Retype the lines of the records starting at the line containing "Select the Deformation Constraints frame icon" and ending at the line containing "tap(90, 196)", both included.

-------- THE DATA --------

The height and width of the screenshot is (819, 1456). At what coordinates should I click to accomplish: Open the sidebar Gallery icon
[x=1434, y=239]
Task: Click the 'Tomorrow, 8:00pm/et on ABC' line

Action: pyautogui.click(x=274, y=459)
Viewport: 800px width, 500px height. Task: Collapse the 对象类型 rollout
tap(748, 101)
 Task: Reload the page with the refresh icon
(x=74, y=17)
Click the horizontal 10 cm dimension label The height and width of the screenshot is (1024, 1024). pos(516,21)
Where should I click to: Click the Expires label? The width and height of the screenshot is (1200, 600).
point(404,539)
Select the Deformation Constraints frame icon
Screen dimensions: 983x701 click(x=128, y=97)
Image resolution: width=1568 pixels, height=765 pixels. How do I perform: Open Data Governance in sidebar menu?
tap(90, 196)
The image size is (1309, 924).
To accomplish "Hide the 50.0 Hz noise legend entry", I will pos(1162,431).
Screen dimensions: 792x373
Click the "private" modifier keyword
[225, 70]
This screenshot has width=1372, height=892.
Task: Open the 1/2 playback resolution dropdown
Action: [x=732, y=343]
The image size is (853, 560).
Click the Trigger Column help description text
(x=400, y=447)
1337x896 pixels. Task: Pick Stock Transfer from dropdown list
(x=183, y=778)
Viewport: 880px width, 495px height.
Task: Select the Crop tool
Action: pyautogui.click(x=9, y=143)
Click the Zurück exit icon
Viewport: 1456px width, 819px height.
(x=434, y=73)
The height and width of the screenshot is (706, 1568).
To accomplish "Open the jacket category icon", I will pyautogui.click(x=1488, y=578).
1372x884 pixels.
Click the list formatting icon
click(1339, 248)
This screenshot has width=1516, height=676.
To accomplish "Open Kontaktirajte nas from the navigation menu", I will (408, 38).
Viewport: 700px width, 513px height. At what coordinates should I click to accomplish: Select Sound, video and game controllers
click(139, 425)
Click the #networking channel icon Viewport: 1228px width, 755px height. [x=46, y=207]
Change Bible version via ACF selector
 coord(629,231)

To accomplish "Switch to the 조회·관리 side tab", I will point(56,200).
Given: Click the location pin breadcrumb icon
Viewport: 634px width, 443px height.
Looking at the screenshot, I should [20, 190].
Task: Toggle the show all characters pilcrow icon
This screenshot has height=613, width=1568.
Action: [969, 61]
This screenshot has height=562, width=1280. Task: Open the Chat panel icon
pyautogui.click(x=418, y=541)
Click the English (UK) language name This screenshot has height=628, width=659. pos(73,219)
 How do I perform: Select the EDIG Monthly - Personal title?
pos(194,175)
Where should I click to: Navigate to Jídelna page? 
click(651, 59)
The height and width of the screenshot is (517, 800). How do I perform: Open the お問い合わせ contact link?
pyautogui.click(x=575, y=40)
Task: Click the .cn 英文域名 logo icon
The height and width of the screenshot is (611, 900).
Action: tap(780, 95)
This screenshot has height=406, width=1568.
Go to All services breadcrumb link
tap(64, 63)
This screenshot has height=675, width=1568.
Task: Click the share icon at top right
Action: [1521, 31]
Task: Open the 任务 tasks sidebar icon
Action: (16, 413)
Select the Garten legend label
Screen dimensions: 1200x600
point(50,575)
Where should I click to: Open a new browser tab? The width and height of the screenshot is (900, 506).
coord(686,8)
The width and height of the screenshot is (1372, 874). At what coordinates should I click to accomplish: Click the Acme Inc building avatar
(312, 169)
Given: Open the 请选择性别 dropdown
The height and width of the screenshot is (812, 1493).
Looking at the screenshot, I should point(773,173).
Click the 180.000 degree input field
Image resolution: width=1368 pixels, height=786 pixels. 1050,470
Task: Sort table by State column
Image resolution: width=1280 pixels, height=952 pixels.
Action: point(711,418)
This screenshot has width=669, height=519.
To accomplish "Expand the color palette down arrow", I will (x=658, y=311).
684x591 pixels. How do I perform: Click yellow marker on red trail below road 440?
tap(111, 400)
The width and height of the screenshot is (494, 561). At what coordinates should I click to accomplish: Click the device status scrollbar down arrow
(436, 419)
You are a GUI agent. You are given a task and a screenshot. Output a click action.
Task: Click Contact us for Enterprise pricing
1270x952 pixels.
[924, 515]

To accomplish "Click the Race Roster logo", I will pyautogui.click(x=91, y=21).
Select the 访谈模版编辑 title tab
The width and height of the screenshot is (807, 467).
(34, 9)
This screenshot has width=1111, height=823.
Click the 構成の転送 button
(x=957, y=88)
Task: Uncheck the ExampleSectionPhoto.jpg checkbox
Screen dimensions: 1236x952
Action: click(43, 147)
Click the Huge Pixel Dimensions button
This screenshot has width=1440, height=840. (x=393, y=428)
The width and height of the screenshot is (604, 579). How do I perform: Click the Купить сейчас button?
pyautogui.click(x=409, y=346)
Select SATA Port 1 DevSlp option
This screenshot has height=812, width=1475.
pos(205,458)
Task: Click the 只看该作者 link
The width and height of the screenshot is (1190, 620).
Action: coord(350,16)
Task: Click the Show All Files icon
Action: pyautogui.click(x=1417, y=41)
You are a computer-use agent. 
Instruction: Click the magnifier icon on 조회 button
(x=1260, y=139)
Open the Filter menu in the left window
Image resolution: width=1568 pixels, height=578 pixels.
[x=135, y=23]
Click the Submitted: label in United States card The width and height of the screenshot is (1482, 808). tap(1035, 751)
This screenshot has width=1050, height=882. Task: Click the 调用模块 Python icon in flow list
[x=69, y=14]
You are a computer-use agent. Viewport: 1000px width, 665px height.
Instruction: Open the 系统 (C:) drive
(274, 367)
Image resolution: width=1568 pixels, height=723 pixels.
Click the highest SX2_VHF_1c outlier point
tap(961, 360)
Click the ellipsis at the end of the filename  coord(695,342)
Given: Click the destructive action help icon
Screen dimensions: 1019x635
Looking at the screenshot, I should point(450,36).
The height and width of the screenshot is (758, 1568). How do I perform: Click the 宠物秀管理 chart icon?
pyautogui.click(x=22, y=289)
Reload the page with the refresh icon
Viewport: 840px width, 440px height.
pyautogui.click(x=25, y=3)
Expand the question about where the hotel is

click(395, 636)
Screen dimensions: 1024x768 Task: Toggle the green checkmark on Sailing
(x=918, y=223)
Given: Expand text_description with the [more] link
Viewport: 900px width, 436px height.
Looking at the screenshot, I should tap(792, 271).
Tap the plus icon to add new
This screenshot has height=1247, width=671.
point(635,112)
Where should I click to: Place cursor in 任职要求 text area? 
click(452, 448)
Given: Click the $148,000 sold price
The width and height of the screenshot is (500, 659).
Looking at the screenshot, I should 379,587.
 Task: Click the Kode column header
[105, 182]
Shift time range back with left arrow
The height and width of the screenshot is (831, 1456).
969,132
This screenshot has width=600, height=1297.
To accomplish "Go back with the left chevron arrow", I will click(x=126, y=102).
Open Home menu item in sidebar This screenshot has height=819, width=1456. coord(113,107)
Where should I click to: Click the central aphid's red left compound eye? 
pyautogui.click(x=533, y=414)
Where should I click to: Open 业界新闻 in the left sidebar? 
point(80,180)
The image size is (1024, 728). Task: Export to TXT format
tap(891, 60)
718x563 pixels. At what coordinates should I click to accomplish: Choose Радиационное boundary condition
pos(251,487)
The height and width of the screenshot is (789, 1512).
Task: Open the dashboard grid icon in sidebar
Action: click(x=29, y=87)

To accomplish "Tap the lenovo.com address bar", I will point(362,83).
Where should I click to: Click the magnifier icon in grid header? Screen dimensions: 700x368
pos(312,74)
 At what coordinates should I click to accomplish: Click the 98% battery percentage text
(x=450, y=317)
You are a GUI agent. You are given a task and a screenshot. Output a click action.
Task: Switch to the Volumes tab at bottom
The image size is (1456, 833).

--------

FULL OUTPUT >>
Select the Deformation Constraints frame icon
Screen dimensions: 983x701 click(x=128, y=97)
Image resolution: width=1568 pixels, height=765 pixels. How do I perform: Open Data Governance in sidebar menu?
tap(90, 196)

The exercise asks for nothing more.